How do you show a more complete description of the aligned entries?

Question

How do you show a more complete description of the aligned entries?

thomashjordan opened this issue 2 years ago · 4 comments

Hello,

First of all I want to say that I really like this python package. I think it is really neat!

I am currently having the problem that the labels for the various sequences are cut off.
According to how I understand the code, if I have a fasta file containing aligned sequence records with the format

>Genus1 species1 strain1 | accession_number1
----M----AD---A
>Genus2 species2 strain2 | accession_number2
----M----SD---A
etc.

Then when I run the package on that particular fasta file, only the Genus is shown on the left of each sequence.
Since I have files with many species of the same genus, I also cannot use the sorted=True setting when creating the MsaViz object, as I then get a "Duplicate values" error.

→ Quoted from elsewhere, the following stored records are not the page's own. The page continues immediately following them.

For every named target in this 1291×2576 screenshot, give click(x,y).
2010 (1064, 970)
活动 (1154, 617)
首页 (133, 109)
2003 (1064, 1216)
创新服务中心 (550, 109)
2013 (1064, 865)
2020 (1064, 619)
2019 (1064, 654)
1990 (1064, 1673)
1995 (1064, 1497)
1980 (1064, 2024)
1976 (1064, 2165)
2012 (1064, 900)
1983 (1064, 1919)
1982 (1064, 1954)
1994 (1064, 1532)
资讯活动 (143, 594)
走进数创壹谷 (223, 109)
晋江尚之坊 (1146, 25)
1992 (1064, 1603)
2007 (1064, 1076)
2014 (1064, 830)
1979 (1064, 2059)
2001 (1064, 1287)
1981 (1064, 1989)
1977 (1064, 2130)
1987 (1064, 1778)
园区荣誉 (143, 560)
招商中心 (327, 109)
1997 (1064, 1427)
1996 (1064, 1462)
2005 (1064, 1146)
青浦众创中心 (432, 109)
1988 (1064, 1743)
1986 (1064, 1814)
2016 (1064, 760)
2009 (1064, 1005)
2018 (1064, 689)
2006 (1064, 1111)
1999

If I switch the format of my alignment files around in order to have the first thing be the accession_number, the sorted=True setting functions as intended but I am left with a figure showing only the accession_numbers as a description, which makes interpreting the results hard.

Current format:

>accession_number1 | Genus1 species1 strain1
----M----AD---A
>accession_number2 | Genus2 species2 strain2 
----M----SD---A
etc.

Am I doing something wrong currently, or is there some setting to ensure that the full title of the sequence record is shown?

Minimal working example assuming switched fasta files:


def make_pymsaviz_plot(path, name, outname, min_gap_length = 5, gap_fraction=0.05, gap_char="-", variable_consensus=0.4, variable_char="x", show_count=True, show_consensus=True, color_scheme="Clustal", sorted = False):
    # create the input and output file names
    infile = os.path.join(path, name)
    outfile = os.path.join(path, outname)

    # parse the input fasta file into an array of sequences
    sequences = []
    for record in SeqIO.parse(infile, "fasta"):
        sequences.append(record.seq)

    # for every position in the alignment, count the number of gaps and variable characters
    gap_count = np.zeros(len(sequences[0]))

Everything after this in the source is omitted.